The story was pouring out of him now, no hesitation in the answer that followed.

“Almost twenty. I was done with Oxford by then, ready for something new. So I set about learning finance and trade. My Uncle Gideon was only too pleased to help me—he detests my father—and I had the benefit of aristocratic connections galore, of course, which Gideon liked.
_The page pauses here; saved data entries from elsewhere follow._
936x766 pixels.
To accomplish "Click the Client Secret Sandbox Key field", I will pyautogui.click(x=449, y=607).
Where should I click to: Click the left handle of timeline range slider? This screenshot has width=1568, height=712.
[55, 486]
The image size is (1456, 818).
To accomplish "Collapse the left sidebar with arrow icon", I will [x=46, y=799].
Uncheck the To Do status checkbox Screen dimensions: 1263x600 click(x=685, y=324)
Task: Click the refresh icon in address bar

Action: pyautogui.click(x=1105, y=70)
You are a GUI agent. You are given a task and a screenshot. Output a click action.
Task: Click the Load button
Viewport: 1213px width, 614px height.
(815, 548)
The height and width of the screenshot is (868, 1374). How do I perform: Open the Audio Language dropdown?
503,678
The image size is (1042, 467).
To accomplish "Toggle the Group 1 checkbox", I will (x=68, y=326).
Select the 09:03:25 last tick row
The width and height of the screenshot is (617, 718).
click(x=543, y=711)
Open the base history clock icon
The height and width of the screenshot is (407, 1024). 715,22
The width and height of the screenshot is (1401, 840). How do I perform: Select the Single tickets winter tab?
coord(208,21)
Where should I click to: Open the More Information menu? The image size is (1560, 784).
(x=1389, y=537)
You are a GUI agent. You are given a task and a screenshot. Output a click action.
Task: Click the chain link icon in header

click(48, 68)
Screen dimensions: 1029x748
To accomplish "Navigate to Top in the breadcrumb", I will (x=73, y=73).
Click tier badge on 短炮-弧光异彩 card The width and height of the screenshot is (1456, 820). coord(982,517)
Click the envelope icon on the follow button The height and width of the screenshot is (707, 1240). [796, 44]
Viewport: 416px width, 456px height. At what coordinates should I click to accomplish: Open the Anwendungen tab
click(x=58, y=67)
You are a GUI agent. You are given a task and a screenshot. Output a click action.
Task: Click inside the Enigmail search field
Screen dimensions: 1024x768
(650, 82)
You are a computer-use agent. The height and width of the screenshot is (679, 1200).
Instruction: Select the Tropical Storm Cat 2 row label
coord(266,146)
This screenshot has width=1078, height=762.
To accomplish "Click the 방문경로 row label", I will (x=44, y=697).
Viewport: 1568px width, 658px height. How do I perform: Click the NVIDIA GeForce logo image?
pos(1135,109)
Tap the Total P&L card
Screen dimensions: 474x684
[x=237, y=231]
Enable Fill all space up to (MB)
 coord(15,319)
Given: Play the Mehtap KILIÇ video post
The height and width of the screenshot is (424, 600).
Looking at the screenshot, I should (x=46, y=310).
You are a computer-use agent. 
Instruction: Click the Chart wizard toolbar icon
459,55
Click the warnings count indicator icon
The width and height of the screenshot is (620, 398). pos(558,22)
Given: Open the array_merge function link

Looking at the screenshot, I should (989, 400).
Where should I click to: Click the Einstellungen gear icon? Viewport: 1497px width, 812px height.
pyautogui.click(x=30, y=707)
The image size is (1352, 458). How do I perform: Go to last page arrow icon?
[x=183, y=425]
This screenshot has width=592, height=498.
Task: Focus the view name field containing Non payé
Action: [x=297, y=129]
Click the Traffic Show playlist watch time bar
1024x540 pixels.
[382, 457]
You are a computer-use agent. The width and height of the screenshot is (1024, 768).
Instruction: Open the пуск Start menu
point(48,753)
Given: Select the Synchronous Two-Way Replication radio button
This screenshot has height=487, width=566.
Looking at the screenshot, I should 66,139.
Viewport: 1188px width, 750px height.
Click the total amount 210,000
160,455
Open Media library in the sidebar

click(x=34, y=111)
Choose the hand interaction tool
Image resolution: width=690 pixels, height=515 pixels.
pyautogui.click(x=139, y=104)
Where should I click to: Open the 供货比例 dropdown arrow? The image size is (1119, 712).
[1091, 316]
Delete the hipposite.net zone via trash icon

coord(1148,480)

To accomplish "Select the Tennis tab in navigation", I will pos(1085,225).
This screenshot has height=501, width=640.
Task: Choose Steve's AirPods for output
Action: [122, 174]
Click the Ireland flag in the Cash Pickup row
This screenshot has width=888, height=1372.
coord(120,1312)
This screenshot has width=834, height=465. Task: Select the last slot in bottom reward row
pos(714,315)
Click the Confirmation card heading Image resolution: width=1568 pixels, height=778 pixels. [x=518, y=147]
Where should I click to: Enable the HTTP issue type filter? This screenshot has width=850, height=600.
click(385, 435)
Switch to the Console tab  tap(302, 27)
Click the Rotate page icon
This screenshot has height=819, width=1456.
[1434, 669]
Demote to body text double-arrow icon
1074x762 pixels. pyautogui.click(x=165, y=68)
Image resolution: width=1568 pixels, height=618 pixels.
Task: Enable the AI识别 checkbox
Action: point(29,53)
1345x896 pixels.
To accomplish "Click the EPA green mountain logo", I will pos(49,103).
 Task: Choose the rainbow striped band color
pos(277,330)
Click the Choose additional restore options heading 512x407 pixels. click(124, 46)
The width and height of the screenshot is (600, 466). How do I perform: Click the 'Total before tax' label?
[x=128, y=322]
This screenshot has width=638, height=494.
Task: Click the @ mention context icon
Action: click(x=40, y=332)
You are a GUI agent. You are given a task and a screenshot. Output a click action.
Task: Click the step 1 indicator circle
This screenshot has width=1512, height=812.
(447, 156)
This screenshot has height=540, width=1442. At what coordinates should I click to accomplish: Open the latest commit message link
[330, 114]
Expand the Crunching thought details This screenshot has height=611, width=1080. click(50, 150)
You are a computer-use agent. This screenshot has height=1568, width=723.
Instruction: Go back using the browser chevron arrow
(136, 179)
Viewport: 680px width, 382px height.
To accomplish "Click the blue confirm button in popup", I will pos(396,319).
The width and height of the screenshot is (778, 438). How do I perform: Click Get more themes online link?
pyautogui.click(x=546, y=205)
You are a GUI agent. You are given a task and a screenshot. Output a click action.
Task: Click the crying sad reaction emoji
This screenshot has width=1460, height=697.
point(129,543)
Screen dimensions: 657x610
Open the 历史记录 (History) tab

“I worked hard, but I’m under no illusions. The thing that really made me successful was that I took advantage of all the privileges of my standing. I used my name to open doors and bring others with me. I built and built my fortune till I was satisfied I’d never need the old man again. Then I kept building it. I wanted an estate of my own, one that my father had no connection to. I wanted to be able to buy and sell him.” Murdo glanced at David over one hunched shoulder, revealing a glimmer of vulnerability. “I’ve spent the last fifteen years plotting to get away from him. It’s what this trip to London is all about.”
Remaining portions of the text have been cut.